Das hat sie Energie, Kraft und Gesundheit gekostet. „Ich habe zu viel getrunken und geraucht, mir zu viele Tattoos stechen lassen, um
zu zeigen, wie stark ich bin, und ich habe mich mit den falschen Männern und Frauen eingelassen.“ Weshalb sie aktuell in Therapie und überzeugter Single ist. „Ich habe keine Lust mehr, verletzt zu werden, und ich habe genug um die Ohren, mit den Vätern meiner Kinder klarzukommen.“ Ihre berühmte Äußerung, zu drei Vierteln hetero und zu einem Viertel lesbisch zu sein, kommentiert sie heute mit einem trockenen Lachen: „Ich musste mir irgendwann eingestehen, dass ich Sex mit Männern doch befriedigender finde. Und ich mag ihn sehr.
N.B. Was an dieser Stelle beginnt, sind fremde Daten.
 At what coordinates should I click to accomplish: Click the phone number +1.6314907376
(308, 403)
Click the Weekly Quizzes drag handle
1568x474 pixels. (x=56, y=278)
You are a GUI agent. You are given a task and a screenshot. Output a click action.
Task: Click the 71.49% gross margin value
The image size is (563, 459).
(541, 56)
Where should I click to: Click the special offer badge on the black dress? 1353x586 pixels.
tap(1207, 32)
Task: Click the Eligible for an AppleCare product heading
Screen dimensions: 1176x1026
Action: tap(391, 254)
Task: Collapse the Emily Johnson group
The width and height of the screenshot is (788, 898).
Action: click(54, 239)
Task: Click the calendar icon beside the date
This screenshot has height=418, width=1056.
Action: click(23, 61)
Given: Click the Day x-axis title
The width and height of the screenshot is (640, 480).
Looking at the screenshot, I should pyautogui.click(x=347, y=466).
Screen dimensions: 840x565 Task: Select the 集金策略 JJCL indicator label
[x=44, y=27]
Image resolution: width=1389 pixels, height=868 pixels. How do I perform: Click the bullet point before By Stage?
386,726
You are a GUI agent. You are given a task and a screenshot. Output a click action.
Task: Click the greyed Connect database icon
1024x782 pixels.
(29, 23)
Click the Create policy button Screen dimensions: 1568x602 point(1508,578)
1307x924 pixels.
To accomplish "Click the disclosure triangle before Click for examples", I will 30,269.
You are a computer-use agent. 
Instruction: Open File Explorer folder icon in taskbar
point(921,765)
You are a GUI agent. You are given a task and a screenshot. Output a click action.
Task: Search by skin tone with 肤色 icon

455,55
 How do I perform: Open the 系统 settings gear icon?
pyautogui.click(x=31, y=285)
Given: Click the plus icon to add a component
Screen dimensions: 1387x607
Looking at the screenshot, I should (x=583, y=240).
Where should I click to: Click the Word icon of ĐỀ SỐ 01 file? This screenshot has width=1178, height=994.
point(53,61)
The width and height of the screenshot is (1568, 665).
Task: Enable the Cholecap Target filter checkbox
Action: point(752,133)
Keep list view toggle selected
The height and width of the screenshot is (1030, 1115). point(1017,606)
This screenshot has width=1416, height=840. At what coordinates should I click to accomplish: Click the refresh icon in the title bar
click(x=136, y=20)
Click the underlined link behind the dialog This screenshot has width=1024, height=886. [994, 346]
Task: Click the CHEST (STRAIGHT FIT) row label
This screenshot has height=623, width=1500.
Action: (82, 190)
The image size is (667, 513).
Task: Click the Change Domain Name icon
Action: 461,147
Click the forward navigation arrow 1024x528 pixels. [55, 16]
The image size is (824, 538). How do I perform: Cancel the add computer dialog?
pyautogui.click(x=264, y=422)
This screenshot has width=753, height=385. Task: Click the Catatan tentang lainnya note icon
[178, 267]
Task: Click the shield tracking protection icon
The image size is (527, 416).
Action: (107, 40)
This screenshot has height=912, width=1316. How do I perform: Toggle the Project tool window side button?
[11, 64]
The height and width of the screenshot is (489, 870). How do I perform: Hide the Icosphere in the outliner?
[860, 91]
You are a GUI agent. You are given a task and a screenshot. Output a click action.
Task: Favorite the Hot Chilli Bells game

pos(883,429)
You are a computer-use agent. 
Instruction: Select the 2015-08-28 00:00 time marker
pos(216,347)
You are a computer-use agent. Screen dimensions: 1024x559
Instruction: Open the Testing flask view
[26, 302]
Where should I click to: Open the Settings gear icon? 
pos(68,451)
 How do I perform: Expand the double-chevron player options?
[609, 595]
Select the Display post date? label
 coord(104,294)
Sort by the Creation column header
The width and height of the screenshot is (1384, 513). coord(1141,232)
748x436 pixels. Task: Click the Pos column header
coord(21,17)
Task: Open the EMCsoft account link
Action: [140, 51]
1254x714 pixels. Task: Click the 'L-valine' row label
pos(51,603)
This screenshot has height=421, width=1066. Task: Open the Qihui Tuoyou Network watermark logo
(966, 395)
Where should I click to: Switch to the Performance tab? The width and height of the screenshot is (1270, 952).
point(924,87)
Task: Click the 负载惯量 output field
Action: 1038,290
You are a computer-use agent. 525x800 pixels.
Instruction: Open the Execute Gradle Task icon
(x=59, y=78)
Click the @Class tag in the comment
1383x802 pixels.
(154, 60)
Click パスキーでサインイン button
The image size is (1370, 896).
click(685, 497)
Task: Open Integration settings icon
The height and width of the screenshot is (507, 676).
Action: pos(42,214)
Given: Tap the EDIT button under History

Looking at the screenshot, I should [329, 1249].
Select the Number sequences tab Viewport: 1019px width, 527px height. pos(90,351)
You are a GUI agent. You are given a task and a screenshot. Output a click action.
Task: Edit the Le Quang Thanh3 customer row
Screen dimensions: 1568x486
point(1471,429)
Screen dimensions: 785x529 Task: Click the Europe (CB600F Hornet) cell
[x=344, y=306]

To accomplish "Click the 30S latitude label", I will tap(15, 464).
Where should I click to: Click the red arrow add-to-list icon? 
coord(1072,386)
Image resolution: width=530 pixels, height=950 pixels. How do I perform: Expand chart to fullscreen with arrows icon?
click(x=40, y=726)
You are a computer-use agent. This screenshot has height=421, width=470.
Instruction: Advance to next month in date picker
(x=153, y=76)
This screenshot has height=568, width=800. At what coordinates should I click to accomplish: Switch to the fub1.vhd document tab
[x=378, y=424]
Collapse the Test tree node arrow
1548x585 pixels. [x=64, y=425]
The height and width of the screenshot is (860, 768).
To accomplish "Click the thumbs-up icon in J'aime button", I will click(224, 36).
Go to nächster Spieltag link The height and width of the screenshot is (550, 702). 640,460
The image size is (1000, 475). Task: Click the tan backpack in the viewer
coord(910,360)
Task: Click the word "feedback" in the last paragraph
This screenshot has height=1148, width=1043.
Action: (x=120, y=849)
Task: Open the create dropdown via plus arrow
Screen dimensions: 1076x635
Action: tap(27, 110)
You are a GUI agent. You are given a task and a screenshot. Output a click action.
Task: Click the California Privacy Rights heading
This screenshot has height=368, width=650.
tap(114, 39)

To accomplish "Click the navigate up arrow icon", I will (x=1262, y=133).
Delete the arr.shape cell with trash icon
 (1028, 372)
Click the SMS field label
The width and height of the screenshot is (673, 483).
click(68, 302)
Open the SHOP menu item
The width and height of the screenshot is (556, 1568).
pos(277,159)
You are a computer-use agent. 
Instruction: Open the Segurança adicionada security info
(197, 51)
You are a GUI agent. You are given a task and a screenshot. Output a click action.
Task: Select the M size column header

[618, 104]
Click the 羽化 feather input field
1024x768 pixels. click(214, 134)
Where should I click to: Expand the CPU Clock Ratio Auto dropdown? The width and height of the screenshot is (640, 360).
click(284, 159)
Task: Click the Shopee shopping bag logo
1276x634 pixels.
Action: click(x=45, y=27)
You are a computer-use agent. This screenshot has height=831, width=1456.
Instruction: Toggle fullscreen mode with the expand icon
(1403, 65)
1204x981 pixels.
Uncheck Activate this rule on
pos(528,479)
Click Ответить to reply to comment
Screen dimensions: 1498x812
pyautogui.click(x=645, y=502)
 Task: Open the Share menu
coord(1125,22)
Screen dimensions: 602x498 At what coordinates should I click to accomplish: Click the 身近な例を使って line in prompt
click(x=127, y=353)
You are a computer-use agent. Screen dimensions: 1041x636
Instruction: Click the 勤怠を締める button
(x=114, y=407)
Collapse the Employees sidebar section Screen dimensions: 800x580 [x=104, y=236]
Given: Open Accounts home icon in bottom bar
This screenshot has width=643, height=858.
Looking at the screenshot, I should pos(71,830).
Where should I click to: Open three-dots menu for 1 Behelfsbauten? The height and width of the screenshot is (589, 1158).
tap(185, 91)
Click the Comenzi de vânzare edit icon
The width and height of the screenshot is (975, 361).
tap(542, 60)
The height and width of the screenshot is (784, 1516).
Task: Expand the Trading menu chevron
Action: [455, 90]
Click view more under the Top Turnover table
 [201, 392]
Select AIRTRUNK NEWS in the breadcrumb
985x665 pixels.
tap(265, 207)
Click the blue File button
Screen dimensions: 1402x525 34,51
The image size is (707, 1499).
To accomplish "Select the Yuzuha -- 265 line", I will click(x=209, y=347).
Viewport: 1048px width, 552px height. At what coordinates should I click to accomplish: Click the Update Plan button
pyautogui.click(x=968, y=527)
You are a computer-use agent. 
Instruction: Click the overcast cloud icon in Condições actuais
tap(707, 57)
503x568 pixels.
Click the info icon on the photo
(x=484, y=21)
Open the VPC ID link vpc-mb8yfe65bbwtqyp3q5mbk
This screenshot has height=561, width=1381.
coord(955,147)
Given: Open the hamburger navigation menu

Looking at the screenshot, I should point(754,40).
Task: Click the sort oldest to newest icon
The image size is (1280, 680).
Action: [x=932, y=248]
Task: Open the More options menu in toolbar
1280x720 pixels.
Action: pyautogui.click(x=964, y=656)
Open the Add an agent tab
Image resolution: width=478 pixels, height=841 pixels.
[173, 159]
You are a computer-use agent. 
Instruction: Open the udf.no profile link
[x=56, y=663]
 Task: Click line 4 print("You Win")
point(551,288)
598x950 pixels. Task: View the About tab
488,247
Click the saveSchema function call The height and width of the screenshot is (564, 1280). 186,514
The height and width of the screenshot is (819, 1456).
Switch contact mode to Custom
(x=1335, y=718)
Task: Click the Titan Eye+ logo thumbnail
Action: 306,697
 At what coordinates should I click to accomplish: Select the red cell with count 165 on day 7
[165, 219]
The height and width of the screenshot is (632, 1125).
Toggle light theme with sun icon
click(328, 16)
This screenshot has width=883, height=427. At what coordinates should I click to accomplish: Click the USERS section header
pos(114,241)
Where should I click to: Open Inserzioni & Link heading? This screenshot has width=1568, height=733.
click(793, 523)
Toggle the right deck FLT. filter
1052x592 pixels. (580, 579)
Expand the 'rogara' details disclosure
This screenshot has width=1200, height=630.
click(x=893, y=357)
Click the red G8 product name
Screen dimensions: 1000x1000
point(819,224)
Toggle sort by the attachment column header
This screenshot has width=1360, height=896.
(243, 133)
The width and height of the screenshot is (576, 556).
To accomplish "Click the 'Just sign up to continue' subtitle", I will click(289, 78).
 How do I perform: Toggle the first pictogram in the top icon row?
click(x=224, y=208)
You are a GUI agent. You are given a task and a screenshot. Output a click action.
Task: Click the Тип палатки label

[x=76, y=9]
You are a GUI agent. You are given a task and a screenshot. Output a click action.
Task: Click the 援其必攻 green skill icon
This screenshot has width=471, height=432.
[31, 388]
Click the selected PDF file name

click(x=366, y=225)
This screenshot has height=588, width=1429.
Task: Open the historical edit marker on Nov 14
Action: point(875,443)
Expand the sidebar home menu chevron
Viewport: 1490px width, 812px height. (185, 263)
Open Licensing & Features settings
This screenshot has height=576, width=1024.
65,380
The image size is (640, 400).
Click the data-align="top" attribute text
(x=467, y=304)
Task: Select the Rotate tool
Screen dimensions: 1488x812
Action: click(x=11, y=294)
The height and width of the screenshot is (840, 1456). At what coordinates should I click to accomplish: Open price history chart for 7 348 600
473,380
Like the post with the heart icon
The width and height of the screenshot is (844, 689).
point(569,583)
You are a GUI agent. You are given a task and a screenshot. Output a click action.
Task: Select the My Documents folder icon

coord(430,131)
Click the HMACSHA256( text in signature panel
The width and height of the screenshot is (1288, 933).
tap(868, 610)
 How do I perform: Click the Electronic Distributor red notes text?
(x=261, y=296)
Er hat etwas Göttliches – egal, wie dreckig er ist. Das ist etwas, auf das ich nicht verzichten könnte.“

Gut auskommen könnte sie allerdings sicher ohne die Klatschpresse, die sich immer wieder auf ihr Privatleben stürzt und von Ausrastern, Selbstmordversuchen und Disputen mit Promis wie Miley Cyrus, U2 oder Kim Kardashian berichtet. Alles überzogen, so Sinéad. „Ich bin gesundheitlich angeschlagen und habe ständig Streit mit meiner Familie. Außerdem sage ich immer, was ich denke. Und das bringt mir Ärger ein, den ich eigentlich nicht will. Nur: Ich ziehe ihn quasi magisch an. Und zwar immer und immer wieder. Ich kann die Leute nur bitten, das nicht zu ernst zu nehmen. Denn: Ich meine nicht alles ernst, was ich sage oder auf meiner Homepage schreibe.“ Die ist aktuell mal wieder offline. Wer weiß, warum … Trotzdem: Happy Birthday, Sinéad!